As Use Of Messaging Apps Surges, So Do Ad Challenges For Brands

To intrude or not? That’s the question many brands are tackling when it comes to advertising within messaging apps. As The New York Times puts it, “Who wants ads from Pampers cluttering their most intimate chats with friends?” The conundrum is choosing which brands might just resonate within which mobile messaging platforms, something that’s easier said than done. “If we misstep with certain audiences, they’ll unplug,” Suzy Deering, chief marketing officer at eBay, tells the Times. Facebook’s WhatsApp is steering clear of ads—for now. Although it did allow shoe brand Clarks to create three virtual characters to promote its venerable Desert Boot, allowing users to connect to them on the app to receive messages, videos and music playlists.

 

The Many Stumbling Blocks To Adequately Measuring Cross-Channel Marketing

If you’re having problems measuring cross-channel marketing results, you’re hardly alone. ClickZ cites data from Origami Logic showing part of the difficulty derives from marketers measuring signals–impressions, conversions, CTR, ROI and cost-per engagement—too infrequently. Only 16% of respondents to the company’s survey look at their cross-channel measurements on a daily basis. The largest group, 23.2 percent, measure things on a monthly basis. The majority of marketers have three or fewer signals for most channels, such as display, social and email. When it comes to mobile and video, nearly 30 percent don’t even know how many signals they track. The ClickZ story presents an array of survey data showing how many marketing signals are tracked for each channel, including offline, where some 42% of respondents could not cite the number of signals available to them.

 

Microsoft Tay Mishap Highlights Hazards Of Chatbot Technology

The day after AcroBabble reported on March 24 about a deep dive on chatbots by TIME, The Wall Street Journal carried a story about how Microsoft’s Tay artificial intelligence software chatbot had been manipulated to spew anti-Semitic rants on social media.
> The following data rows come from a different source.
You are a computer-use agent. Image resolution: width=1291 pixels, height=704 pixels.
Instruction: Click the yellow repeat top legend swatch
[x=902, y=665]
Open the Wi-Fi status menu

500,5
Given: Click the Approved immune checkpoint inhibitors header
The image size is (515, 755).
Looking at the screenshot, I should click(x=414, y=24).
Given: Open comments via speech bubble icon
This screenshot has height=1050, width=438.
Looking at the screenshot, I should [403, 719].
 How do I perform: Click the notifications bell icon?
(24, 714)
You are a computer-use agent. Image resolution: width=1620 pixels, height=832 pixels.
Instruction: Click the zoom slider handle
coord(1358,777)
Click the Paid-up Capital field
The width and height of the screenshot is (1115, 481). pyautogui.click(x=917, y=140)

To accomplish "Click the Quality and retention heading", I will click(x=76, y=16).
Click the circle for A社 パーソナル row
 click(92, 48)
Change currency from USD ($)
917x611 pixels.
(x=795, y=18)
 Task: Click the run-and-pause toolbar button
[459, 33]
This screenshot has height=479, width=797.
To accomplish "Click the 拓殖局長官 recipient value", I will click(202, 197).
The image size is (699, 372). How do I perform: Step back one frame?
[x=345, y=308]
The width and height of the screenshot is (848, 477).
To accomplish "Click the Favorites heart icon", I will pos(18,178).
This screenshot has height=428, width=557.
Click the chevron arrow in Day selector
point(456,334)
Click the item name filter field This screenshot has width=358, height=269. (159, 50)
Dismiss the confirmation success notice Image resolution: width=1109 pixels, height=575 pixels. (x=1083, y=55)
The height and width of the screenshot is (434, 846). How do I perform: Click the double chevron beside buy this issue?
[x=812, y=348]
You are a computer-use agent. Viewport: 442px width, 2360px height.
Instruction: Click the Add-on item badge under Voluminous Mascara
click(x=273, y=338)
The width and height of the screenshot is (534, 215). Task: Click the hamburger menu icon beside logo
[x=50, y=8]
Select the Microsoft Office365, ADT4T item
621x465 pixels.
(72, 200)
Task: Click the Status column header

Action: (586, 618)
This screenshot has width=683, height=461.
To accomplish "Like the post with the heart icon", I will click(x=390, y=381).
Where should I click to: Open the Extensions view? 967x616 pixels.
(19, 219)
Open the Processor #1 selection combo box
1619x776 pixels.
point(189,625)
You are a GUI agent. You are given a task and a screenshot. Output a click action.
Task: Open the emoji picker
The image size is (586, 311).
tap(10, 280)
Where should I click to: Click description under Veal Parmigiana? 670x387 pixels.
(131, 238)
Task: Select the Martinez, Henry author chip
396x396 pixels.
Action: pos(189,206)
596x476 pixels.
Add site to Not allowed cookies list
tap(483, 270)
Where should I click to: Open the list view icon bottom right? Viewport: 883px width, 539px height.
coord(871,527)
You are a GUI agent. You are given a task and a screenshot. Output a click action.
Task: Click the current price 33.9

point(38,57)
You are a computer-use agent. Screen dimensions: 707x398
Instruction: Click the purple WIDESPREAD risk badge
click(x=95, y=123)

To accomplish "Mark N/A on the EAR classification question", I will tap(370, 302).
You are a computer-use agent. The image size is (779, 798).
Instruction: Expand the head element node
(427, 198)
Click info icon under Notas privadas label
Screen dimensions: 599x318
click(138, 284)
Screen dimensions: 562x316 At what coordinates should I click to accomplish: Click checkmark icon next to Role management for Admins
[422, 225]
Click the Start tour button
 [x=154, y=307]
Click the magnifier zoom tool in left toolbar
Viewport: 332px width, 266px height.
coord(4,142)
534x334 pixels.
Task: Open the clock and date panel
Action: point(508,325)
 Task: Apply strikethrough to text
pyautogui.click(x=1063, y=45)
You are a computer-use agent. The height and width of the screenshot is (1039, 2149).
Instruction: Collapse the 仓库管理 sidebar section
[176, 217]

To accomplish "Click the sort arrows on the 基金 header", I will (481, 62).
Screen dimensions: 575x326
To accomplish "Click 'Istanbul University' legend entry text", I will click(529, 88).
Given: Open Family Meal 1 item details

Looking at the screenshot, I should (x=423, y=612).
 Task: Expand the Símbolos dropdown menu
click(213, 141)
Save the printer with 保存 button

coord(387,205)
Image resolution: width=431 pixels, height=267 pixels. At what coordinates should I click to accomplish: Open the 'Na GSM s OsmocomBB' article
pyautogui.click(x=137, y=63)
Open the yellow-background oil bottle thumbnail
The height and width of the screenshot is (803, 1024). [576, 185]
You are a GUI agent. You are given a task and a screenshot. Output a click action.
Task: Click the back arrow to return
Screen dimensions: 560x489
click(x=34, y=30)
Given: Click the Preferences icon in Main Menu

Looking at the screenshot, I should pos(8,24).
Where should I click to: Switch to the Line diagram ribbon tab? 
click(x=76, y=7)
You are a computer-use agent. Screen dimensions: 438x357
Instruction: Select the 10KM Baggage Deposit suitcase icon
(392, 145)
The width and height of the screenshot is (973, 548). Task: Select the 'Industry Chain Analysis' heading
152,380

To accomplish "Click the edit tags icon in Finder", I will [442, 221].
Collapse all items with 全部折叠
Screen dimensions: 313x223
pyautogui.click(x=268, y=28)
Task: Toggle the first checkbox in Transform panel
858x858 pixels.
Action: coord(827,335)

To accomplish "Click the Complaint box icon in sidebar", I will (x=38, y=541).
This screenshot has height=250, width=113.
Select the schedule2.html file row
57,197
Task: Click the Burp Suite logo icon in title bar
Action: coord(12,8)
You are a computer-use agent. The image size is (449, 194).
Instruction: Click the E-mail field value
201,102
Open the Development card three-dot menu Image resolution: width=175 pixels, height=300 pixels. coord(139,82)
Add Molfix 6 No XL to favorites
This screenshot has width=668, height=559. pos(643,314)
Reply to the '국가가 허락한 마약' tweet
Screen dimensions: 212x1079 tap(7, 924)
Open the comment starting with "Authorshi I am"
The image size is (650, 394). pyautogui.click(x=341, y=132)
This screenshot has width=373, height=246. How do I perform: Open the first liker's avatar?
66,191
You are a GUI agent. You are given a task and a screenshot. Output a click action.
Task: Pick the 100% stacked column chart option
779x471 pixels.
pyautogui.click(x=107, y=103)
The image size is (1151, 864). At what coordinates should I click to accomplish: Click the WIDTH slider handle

Tay was launched on services run by Facebook, Instagram, Snapchat and Twitter. It wasn’t long before people with human intelligence (and too much time on their hands) outsmarted the AI by tweeting offensive comments at it. Tay then replicated the threads. It wasn’t the first time that chatbots had gone off the digital reservation. Last year, it happened on Yahoo’s Flickr and within Google’s auto-tagging feature. (So much for in-house testing.)

 

C-Suite Moves:

David Wilkins to HealthcareSource as Chief Marketing Officer, from Oracle, where he co-founded the Oracle Sales Academy.

Ethelbert Williams to InstaNatural as Chief Marketing Officer, from Kimberly-Clark, where he led go-to-market strategy and channel expansion for the facial cleansing category.

Manish Gupta to Redis Labs as Chief Marketing Officer, from Liaison Technologies, where he also was Chief Marketing Officer.

Dan Slagen to Alilgnable as Chief Marketing Officer, from growth marketing roles at HubSpot, Wayfair, Crayon and Nanigans.

Mariano Legaz to Sprint as Chief Procurement Officer, from Verizon Wireless Florida, where he was Region President.

Tiffany Baehman to Cricket Wireless as VP and Chief Marketing Officer, from AT&T Mobility & Consumer Markets, where she was VP and General Manager for the greater Philadelphia region.

Peter Giorgi to Celebrity Cruises as Chief Marketing Officer, from Airbnb, where he was Head of Global Advertising.